Tutorials

This section of the document we have in depth examples of various use cases.

Async data transfer between producer and worker

In many real life scenarios we need to send the result back from the worker instances to the producer. The following code examples shows how to achieve that.

async_producer.py

from retask import Task
from retask import Queue
import time
queue = Queue('example')
info1 = {'user': 'Fedora planet', 'url': 'http://planet.fedoraproject.org'}
task1 = Task(info1)
queue.connect()
job = queue.enqueue(task1)
print job.result
time.sleep(30)
print job.result

Here queue.enqueue method returns a Job object. We can access job.result to see returned result from a worker. If there is no result yet came back from the worker, it will print None. If you don’t need any returned data from the worker you can safely ignore the job object.

async_consumer.py

from retask import Task
from retask import Queue
import time
queue = Queue('example')
queue.connect()
task = queue.wait()
print task.data
time.sleep(15)
queue.send(task, "We received your information dear %s" % task.data['user'])
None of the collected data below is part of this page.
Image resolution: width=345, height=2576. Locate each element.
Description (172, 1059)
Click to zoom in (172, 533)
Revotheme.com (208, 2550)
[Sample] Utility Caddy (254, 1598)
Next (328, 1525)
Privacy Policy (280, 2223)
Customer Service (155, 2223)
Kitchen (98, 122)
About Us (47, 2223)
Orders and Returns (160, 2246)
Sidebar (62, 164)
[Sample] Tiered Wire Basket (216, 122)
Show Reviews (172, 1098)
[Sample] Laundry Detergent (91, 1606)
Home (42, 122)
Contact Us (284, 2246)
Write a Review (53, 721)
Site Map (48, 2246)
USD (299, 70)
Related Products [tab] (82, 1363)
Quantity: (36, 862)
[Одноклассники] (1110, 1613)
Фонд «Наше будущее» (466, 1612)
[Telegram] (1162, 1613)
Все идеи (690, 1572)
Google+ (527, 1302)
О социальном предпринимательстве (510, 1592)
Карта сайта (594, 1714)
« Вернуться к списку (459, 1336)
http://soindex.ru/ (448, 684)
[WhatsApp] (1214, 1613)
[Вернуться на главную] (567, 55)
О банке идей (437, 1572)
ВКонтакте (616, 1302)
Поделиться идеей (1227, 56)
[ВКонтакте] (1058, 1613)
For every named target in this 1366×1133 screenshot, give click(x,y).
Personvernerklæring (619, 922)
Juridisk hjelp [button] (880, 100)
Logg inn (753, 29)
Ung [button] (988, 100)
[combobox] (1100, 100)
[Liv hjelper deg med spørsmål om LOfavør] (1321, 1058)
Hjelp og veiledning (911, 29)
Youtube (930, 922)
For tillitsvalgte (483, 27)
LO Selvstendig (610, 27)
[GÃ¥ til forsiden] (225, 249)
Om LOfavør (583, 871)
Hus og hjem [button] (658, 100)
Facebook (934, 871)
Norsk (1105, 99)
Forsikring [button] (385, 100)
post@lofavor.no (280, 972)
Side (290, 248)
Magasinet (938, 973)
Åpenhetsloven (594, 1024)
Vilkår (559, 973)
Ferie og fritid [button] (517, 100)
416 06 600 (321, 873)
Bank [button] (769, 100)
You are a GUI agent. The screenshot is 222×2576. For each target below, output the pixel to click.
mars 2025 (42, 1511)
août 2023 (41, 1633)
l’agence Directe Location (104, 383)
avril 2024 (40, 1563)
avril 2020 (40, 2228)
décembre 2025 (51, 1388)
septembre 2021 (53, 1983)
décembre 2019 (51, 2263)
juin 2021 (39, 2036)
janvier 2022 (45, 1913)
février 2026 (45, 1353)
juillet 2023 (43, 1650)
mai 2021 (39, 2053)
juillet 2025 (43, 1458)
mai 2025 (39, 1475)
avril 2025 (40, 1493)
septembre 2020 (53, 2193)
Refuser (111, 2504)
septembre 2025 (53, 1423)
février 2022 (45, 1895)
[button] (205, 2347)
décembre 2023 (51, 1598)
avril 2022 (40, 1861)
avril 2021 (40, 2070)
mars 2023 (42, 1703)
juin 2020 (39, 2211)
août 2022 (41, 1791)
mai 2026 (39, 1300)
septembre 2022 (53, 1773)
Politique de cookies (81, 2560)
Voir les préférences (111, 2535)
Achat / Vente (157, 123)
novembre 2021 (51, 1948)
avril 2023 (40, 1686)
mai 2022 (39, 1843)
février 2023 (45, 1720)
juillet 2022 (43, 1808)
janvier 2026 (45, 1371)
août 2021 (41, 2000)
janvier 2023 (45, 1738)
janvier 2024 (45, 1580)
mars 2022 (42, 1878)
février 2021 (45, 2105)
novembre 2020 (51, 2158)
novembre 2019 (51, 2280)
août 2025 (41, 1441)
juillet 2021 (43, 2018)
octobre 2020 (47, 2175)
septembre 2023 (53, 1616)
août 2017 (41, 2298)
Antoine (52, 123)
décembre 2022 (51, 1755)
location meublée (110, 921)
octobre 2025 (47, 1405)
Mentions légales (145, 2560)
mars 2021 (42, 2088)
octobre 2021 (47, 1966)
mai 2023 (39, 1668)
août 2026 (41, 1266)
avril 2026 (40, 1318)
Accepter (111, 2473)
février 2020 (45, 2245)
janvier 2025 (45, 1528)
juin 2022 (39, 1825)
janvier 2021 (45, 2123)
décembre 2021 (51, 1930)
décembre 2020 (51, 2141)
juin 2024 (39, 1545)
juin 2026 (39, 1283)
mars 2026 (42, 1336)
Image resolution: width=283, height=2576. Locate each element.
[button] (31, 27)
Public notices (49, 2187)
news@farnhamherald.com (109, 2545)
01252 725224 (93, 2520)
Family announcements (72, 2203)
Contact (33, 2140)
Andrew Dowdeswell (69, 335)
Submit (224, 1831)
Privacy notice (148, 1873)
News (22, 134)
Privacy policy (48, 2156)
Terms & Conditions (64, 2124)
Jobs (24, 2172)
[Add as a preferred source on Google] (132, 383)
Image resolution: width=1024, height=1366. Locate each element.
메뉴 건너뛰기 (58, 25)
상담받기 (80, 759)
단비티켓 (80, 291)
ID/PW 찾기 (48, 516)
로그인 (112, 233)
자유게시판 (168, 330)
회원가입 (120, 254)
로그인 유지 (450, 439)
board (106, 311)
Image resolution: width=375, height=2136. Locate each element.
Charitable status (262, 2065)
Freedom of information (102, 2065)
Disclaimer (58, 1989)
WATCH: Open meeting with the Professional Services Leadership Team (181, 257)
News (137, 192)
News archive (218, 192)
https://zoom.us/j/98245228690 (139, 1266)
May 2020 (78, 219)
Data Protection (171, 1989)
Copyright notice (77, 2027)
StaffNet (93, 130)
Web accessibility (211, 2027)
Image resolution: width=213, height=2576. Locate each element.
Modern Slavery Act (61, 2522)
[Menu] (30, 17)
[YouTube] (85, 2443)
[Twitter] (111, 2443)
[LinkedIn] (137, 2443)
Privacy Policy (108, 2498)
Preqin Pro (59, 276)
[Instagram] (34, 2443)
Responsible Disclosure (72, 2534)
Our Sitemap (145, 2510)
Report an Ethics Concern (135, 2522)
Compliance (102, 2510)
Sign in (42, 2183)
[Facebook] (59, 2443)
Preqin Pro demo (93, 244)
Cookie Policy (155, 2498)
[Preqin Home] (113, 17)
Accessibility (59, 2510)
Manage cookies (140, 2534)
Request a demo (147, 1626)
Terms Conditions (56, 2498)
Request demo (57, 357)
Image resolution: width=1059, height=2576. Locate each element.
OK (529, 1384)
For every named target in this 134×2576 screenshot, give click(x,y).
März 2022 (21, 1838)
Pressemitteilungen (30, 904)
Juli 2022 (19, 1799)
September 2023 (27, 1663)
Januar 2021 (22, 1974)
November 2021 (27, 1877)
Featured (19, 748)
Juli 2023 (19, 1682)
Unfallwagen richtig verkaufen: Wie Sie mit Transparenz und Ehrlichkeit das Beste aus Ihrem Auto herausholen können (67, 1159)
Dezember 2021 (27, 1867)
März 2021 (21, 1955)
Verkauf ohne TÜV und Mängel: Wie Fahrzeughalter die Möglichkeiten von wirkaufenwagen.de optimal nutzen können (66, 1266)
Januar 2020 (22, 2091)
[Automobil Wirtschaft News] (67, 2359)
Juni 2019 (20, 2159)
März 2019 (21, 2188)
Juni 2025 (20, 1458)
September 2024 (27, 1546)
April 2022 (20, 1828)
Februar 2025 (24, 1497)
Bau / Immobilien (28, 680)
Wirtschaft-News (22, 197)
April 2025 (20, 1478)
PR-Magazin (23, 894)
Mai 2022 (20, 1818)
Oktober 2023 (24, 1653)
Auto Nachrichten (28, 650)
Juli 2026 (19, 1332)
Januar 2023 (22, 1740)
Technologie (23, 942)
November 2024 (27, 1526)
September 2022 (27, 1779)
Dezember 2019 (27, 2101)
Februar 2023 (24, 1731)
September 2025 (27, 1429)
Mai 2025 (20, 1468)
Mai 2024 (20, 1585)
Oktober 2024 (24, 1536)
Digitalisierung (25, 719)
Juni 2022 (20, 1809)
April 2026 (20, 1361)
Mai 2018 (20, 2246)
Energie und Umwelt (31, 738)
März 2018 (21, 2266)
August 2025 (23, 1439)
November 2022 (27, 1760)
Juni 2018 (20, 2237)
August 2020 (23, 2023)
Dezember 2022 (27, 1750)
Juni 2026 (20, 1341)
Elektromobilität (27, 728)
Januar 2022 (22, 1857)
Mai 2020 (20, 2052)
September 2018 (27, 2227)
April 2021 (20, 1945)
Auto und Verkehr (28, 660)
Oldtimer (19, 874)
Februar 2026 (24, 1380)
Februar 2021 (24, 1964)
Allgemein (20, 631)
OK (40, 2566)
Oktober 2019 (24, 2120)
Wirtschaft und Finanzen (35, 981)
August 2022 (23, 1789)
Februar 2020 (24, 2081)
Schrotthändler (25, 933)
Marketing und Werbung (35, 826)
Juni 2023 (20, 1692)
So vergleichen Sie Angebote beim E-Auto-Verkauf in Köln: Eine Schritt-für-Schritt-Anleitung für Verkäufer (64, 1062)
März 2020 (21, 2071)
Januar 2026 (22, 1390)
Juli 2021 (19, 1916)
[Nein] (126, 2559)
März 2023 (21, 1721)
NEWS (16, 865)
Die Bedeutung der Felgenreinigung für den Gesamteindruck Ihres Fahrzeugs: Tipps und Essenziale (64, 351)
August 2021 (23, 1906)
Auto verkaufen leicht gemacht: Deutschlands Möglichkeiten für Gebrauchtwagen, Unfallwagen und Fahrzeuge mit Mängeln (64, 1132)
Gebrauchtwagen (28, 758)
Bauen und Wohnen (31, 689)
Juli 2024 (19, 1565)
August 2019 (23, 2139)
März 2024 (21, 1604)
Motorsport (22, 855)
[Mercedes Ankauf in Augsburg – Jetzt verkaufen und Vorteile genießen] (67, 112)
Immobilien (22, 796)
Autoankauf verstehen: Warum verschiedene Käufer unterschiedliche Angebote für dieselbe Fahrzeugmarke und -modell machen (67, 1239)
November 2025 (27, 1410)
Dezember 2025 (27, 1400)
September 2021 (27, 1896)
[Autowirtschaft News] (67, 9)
In the above example we see two newly introduced methods Queue. wait() is a blocking call to wait for a new task in the queue. This is the preferred method over polling using dequeue(). To send the result back workers will use send() method, which takes an optional argument wait_time to specify timeout value in seconds.

Synchronous / blocking wait for the result

from retask import Task
from retask import Queue
queue = Queue('example')
info1 = {'user': 'Fedora planet', 'url': 'http://planet.fedoraproject.org'}
task1 = Task(info1)
queue.connect()
job = queue.enqueue(task1)
job.wait()
print job.result

In this example we are using wait() function to do a blocking synchronous call to the worker.